J. KEITH RIGBY1 and PETER von BITTER1

1 Department of Geology, Room S389, Eyring Science Center, Brigham Young University, Provo, Utah 84602-4606, <rigbyjkeith{at}qwest.net> and Department of Palaeobiology, Royal Ontario Museum and Department of Geology, University of Toronto, 100 Queen's Park, Toronto M5S 2C6, Canada, <peter{at}rom.on.ca>

The two new sponges, Diagonodictya crusta n. gen. and sp., a small steeply obconical, dictyospongiid hexactinellid, and Pohlispongia monosphaera n. gen and sp., a spheroidal, single-chambered, monaxonid demosponge—along with several isolated hexactinellid spicules—are described from low-energy, low pH, black shales within the Pennsylvanian Desmoinesian Carbondale Formation from northwestern Illinois, from the Illinois Basin. They are associated with a variety of small fossils, which range from radial and spheroidal to lobate obconical, here identified only as forms A and B, that are possible spore-bearing organs of plants.
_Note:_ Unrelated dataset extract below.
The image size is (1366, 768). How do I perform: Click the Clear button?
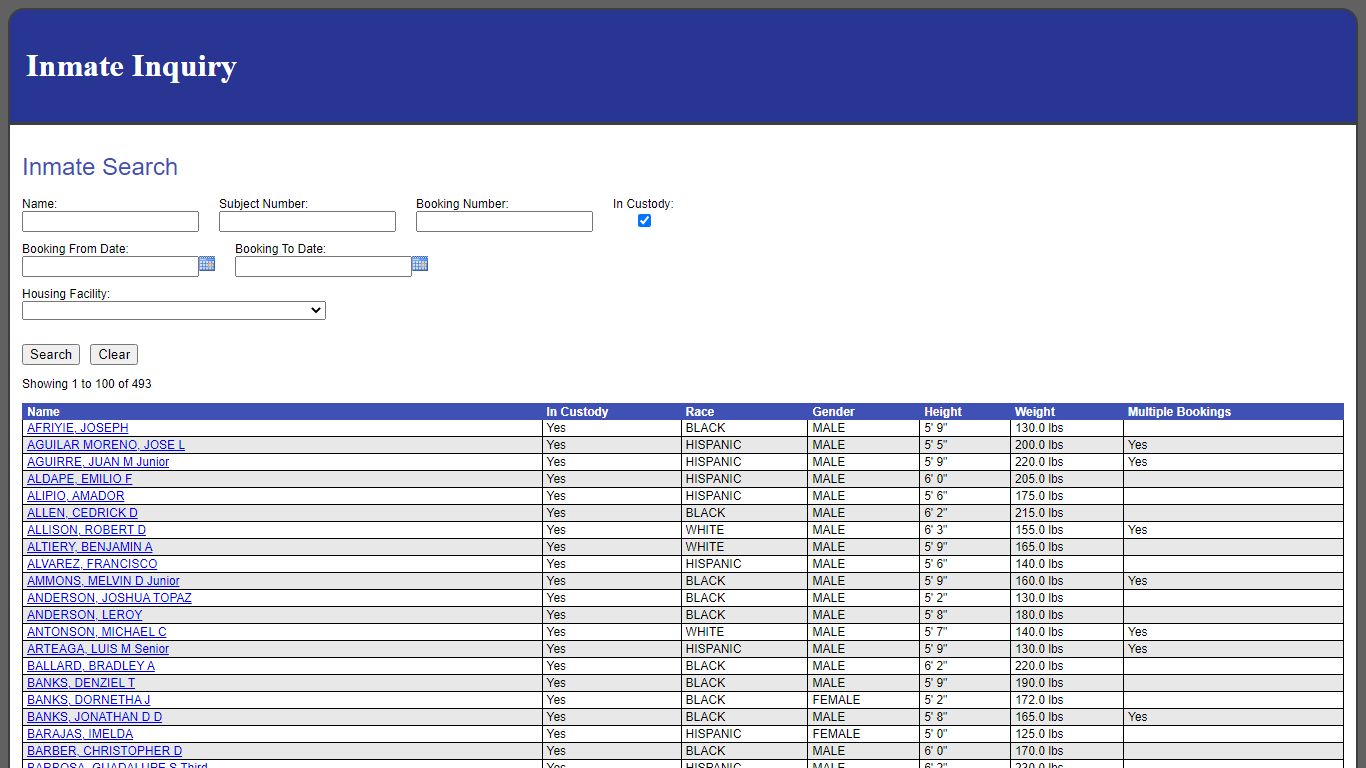113,354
Some of these latter forms occur as core debris associated with fine hexactine-derived sponge spicules and bivalve? fragments in fecal pellets. The described assemblage may have lived as pelagic organisms in a protected environment and may have been deposited under swamp "flotants" in anoxic shallow water conditions. Alternatively, the assemblage may have lived as part of an open water pelagic biota, ending up in death in anoxic, deeper water environments.